Rusya Devlet Başkanı Vladimir Putin'in Ankara ziyaretinin temel sonuçları sizce nedir?
Üst Düzey İşbirliği Konseyi'nin 3 Nisan'daki toplantısının son derece başarılı geçtiğiniz söyleyebiliriz. Tüm alanlarda Rus-Türk ilişkilerinin gelişimi yönünde yeni güçlü adım atıldı. Abartısız, ikili ilişkiler bağlamındaki en önemli olay, ülkelerimizin liderlerinin start verdiği Akkuyu nükleer santral yapımı için düzenlenen görkemli tören oldu. Elbette, bunun için iki ülkenin ilgili bakanlıkları ve kurumları dev hazırlık çalışması yaptı. Bu bağlamda, Akkuyu projesine stratejik yatırım statüsünün verilmesi sürecinin başarıyla tamamlanması ve projeyi hayata geçiren Akkuyu Nükleer şirketine uygun biçimde yapılan yapım ruhsatı verilmesi önemli.
Ertesi gün, 4 Nisan'da, Ankara'da Astana formatında Rusya-Türkiye-İran üçlü zirvesinin gerçekleşmesi de önemli. Bu, Ortadoğu'nun, özellikle de Suriye'nin geleceği için çok önemli bir olay.
Rusya'dan Türkiye'ye ihracatın ithalattan kat kat yüksek olduğu dikkat alınırsa Rusya ve Türkiye arasındaki ticaretin yılda 100 milyar dolarlık seviyeye ulaşması ne kadar gerçekçi?

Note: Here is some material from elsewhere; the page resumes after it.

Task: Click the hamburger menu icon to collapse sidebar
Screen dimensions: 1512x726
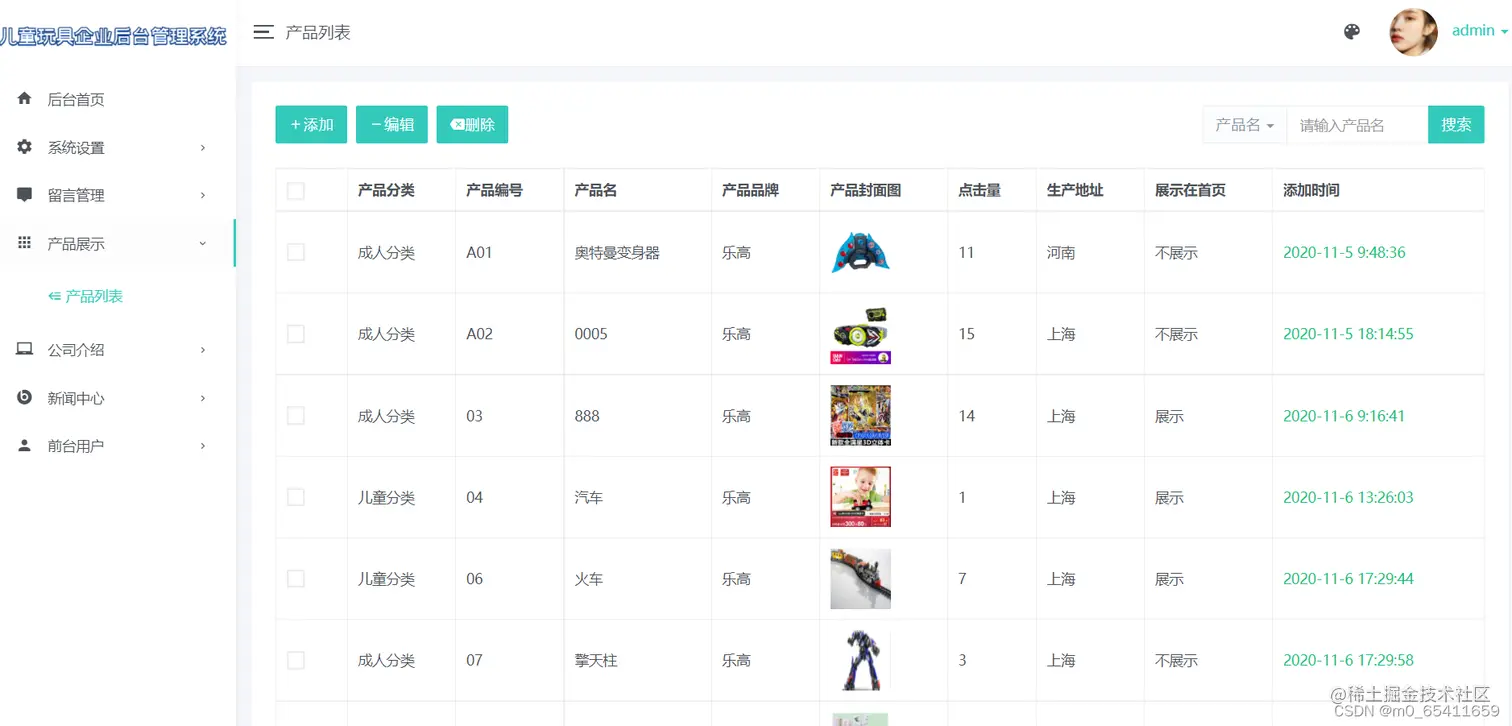Action: tap(263, 31)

İkili ticaretteki dengesizlik sorunu, ticaret hacmini etkilemiyor. Rusya'nın Türkiye'ye ihracatı gerçekten de geçen yıl 18.7 milyar dolar olarak gerçekleşti, ithalat ise 3.4 milyar dolar. Böylelikle toplam ticaret 22.1 milyar dolar olarak gerçekleşti, bu da geçen yıla göre yüzde 40 daha fazla. Tarihsel olarak öyle oluştu ki, ihracatımızın yapısında Türkiye'nin bu denli ihtiyaç duyduğu enerji kaynakları, öncelikle doğalgaz yer alıyor. Doğalgaz, Türkiye'ye toplam ihracatımızın yüzde 30'unu oluşturuyor. Ancak ben, bu gerçekler temelinde, enerji alanında Türkiye'nin Rusya'ya bağımlı olduğu yönünde sonuç çıkarılmasına kesinlikle karşıyım. Ülkelerimiz karşılıklı olarak birbirine bağımlı, çünkü Rusya da Türkiye'nin doğalgazı alma ve parasını ödeme yeteneğine bağımlı.
İşte bu, ülke yöneticilerimizin ticareti 100 milyar dolara çıkarma gibi iddialı hedefi hayata geçirme yollarından biri.

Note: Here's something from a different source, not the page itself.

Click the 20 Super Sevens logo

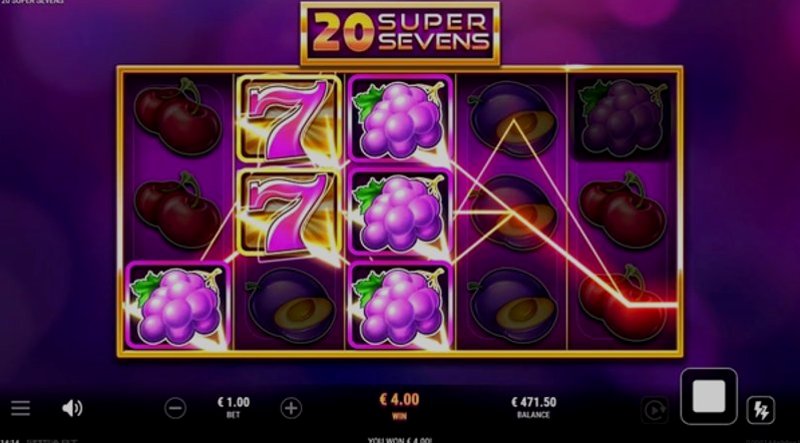click(400, 34)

Akkuyu nükleer santrali için yatırımcılar bulma konusunda yaşanan gecikme santralin işletmeye teslim etme tarihini etkiler mi?
Stratejik hedef, ilk elektrik akımını Türkiye Cumhuriyeti'nin 100. kuruluş yıldönümünde, yani 2023'te vermek. Eminim bu hedefe ulaşılacak.
İlgili Rus kurumların yöneticilerinin anlattığına göre, yatırımcıların bulunması mecburi değil, isteğe bağlı. Yani, Akkuyu projesine yatırım yapmak isteyen, en önemlisi de bu güçte olan Türk şirketleri bulunursa bu konu incelenebilir. Bu konu politik değil, ekonomik. Şartlar ne olacak, görüşmelerde tartışılması gereken sıradan bir konu. Yatırımcı bulunmazsa da Rosatom bu projeyi tek başına yapar.
Türkiye, NATO'nun diğer ülkelerinden farklı olarak, Skripal olayıyla ilgili olarak Rus diplomatları sınır dışı etmedi. Ankara'nın bu konudaki tutumunu nasıl değerlendiriyorsunuz?
Ankara bu konuda, bağımsızlığını önemseyen ve dışişlerinde bağımsız politika uygulamaya çalışan bir ülkenin duruşunu sergiledi. Diğer ülkeler de Türkiye'yi örnek almalı ve Rusya düşmanlarının kaba provokasyonlarına kapılmamalı.